The annual award is aimed at younger journalists towards the start of their careers. Mr McIlhagga beat an impressive range of applicants with his proposal for reports on wildfires and their impact on the Mexican border.
The prize was established in memory of Rupert Cornwell, the distinguished foreign correspondent and writer who died seven years ago. The goal is to help fund a suitable journalistic project in any of the broad regions Cornwell spent much of his career covering – North America, Europe and the Soviet Union.
The £5,000 prize is supported by The Independent and is awarded by the Rupert Cornwell Trust.

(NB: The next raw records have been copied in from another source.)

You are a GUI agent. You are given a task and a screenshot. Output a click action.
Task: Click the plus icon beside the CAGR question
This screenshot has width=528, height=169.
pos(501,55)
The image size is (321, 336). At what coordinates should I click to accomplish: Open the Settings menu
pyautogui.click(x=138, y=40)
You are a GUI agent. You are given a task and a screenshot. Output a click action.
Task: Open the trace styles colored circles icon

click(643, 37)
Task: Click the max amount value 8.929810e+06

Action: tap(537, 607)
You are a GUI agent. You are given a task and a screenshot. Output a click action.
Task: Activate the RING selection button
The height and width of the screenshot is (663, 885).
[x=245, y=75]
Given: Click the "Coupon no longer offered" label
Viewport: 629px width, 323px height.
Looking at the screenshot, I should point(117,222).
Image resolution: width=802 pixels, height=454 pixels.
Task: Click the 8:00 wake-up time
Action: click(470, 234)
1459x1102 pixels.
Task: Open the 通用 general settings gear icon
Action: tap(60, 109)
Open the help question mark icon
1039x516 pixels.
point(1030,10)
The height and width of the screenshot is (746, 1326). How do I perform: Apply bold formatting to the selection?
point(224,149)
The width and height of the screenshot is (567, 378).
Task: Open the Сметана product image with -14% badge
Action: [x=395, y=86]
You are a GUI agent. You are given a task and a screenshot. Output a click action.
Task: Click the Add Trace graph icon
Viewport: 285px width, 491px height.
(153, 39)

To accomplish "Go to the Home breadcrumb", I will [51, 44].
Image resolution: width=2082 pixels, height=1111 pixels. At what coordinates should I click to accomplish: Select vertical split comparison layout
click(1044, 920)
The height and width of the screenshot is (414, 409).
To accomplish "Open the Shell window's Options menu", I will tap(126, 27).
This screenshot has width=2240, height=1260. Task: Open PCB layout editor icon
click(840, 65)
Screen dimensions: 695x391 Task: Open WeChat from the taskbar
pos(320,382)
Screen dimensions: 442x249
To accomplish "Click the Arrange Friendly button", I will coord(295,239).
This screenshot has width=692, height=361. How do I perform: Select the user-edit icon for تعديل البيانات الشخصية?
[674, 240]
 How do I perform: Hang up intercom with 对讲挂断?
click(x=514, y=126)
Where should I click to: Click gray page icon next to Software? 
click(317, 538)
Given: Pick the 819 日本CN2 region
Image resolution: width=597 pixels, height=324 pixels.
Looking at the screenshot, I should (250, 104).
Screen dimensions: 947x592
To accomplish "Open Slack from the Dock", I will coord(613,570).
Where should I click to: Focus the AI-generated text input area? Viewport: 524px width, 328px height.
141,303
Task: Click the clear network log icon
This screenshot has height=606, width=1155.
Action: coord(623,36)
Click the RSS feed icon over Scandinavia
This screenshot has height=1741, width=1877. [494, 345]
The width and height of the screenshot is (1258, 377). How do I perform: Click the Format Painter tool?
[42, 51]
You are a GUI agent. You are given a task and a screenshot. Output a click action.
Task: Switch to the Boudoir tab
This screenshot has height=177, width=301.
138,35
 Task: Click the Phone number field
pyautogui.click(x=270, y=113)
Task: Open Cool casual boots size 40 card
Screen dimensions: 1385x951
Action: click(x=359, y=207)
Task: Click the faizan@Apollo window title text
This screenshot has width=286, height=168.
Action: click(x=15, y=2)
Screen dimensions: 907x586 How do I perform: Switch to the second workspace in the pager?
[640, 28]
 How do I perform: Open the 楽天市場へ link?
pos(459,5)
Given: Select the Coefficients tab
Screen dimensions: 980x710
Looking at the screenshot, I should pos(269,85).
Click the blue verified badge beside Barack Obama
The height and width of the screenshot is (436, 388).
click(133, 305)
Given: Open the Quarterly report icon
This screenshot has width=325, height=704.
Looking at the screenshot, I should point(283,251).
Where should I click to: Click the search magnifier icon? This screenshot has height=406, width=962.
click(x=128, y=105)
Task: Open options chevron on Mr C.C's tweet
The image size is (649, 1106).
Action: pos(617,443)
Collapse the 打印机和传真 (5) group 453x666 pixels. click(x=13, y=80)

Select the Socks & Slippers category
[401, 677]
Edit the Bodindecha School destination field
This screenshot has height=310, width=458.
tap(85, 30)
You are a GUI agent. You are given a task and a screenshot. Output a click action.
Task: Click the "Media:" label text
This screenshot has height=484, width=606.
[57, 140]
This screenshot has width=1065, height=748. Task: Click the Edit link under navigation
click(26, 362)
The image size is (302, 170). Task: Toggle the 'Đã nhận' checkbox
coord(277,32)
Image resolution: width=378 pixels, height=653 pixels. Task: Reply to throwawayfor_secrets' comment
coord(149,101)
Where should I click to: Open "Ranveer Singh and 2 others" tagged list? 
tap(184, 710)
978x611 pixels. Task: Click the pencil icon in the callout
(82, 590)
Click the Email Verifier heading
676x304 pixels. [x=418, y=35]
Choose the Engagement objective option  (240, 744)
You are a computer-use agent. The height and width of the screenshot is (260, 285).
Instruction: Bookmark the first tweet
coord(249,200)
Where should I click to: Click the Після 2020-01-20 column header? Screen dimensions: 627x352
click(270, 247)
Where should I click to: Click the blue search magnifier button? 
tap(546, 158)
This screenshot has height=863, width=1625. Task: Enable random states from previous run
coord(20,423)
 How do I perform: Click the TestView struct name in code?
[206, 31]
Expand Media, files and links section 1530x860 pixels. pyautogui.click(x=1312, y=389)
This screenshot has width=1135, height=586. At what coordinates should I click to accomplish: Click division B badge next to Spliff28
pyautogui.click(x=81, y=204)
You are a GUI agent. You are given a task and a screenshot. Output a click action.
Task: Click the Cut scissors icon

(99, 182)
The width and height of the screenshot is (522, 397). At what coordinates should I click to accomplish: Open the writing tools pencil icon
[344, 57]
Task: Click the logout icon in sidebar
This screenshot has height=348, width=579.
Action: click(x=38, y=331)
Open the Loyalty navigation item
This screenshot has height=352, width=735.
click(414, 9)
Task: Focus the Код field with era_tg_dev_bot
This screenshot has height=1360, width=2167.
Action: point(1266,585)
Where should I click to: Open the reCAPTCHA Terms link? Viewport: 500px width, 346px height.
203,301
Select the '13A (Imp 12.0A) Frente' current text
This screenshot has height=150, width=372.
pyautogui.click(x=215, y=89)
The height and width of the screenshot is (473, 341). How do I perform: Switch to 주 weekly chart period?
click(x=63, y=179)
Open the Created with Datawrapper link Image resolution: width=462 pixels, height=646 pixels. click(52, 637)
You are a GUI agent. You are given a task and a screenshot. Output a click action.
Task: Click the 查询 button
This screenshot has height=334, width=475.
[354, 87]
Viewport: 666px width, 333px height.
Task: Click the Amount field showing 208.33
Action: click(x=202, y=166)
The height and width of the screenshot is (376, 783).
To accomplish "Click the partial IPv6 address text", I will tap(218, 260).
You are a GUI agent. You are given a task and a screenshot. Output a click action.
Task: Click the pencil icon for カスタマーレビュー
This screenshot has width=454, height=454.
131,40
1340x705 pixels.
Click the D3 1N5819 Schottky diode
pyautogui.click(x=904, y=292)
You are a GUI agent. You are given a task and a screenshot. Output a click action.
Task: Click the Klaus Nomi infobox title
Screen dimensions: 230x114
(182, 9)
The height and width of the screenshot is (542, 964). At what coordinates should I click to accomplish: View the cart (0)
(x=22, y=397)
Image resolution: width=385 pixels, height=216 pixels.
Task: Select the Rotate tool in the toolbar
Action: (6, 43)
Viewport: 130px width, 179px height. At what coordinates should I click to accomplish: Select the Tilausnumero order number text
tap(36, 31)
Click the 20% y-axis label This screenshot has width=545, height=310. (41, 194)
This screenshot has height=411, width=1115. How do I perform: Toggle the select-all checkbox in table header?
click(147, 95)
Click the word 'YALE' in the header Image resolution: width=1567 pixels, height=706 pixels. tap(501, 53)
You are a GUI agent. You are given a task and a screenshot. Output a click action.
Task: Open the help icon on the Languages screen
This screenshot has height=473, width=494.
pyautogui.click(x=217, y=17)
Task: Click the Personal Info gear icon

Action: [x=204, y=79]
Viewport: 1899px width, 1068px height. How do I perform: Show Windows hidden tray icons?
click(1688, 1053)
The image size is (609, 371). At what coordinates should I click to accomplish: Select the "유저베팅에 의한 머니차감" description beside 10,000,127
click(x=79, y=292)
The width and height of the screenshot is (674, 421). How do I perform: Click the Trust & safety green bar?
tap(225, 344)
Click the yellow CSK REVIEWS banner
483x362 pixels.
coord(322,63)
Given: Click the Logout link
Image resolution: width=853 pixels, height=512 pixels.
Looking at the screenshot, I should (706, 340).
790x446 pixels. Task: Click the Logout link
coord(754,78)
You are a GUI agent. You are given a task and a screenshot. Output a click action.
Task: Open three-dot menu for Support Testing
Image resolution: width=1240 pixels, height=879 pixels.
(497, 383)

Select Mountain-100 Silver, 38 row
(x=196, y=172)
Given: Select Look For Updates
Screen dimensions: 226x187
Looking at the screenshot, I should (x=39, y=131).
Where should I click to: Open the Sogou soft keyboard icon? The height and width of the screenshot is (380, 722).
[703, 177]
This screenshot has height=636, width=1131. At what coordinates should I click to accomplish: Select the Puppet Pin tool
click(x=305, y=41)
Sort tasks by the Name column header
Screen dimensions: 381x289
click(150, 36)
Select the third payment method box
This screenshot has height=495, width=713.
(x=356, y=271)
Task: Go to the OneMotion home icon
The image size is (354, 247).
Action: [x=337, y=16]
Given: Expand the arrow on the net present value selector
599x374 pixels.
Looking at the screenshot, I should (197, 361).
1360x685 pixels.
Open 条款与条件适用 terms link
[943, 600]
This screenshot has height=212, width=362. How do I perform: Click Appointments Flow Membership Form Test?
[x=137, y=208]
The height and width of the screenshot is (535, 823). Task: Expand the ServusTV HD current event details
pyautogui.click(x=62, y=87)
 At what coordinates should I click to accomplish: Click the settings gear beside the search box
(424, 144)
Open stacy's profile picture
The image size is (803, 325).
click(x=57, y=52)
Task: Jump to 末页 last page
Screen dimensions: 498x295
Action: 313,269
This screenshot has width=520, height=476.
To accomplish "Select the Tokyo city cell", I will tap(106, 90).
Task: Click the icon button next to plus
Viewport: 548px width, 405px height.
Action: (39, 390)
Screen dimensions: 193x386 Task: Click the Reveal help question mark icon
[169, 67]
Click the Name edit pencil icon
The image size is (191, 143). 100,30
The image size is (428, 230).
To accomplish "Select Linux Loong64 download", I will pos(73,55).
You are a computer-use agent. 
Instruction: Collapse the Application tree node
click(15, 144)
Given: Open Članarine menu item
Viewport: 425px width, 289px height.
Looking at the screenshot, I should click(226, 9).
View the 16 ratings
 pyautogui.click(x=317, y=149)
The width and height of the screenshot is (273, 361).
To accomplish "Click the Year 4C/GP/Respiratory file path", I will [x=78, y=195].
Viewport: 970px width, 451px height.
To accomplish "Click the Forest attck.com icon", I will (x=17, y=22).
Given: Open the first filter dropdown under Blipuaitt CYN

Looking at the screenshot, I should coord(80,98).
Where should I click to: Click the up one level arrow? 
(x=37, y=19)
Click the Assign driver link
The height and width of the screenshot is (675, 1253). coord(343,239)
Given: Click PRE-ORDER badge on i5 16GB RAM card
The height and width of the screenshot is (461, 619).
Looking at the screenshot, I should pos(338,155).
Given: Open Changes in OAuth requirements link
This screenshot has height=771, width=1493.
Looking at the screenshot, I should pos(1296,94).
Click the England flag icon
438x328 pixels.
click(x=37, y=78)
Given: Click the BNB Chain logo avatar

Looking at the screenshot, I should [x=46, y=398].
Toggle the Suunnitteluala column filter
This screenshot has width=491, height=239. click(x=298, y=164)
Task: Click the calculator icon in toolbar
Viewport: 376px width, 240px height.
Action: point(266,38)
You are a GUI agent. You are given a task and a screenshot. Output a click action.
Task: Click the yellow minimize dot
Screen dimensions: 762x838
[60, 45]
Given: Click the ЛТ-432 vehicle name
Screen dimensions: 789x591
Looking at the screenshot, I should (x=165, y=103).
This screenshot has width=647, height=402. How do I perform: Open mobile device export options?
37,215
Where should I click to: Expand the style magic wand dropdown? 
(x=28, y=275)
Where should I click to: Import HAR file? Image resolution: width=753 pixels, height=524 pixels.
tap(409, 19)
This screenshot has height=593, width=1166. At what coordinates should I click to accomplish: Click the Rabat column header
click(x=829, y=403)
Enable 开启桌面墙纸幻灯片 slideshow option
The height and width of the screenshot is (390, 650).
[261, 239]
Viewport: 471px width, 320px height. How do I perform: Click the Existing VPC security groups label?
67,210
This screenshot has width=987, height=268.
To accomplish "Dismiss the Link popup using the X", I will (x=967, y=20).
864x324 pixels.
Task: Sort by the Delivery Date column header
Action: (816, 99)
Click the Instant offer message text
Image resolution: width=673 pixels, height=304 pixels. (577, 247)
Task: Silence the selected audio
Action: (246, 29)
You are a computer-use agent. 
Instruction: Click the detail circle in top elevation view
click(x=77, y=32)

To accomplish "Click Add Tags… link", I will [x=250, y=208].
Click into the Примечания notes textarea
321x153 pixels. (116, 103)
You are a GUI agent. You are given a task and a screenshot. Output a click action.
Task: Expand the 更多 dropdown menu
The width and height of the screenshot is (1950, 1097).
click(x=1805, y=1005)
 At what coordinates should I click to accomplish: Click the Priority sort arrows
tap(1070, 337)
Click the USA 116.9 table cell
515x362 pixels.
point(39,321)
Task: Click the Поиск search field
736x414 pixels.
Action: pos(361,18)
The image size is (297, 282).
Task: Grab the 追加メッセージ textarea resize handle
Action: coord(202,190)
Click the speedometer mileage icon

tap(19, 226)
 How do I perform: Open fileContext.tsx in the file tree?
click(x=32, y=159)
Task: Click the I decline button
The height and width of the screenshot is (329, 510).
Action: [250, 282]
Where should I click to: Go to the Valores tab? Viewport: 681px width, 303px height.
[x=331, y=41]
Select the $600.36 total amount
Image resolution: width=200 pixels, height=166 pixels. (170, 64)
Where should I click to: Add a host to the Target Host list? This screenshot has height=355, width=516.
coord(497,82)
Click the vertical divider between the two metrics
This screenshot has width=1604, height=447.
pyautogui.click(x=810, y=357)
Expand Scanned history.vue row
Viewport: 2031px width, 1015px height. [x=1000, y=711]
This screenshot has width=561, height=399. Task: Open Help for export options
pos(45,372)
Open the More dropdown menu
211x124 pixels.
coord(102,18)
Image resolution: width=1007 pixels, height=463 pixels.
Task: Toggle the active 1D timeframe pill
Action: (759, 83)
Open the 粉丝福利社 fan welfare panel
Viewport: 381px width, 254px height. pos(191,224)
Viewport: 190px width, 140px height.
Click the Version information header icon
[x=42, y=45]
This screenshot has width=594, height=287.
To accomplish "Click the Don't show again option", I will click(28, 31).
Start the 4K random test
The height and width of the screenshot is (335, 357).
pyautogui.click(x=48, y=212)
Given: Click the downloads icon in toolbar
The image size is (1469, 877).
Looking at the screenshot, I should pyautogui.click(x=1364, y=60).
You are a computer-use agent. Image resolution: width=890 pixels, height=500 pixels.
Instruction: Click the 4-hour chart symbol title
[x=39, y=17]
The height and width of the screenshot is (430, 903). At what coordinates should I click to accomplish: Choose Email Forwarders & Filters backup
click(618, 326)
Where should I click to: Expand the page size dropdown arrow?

“I’m very happy to have been awarded the Rupert Cornwell Prize. We need more quality reportage and writing in the journalism sector. Rupert’s long and storied career was exemplary in this sense. I’m honoured to win a prize named after him. I look forward to spending a significant amount of time reporting on Mexico,” Mr McIlhagga said.
On behalf of the judges and the trust, Cornwell’s widow Susan, a former US Congressional correspondent for Reuters, praised Mr McIlhagga’s “detailed and well-written” proposal about the political and migratory polycrisis that wildfire is causing in northern and southern Mexico.
“The judges felt that Samuel is a skilled writer who has demonstrated the ability to ferret out complex, untold stories. We were impressed with his earlier reporting about topics ranging from libertarian cowboys in California’s militia towns to regeneration in downtown Cairo. He is a very worthy winner with a bright future.”
Mr McIlhagga has contributed to Unherd, The Financial Times, The National, and Jacobin, among others.
In a competition which attracted a high calibre of candidates, the judges also commended Nimra Shahid for her strong proposal about activists opposing a hydrogen hub project planned for the mid-Atlantic region of the United States.
Rupert Cornwell was one of the most elegant of writers in recent times, and embodied the pioneering spirit of The Independent when he joined as one of its first recruits in 1986. He remained one of its most eloquent voices, writing for the title until his death in 2017.
From his reports for the Financial Times in Rome to years at The Independent chronicling the decline of the USSR, and on to the Trump phenomenon in the United States, he was a source of inspiration for his colleagues and now for a new generation of writers.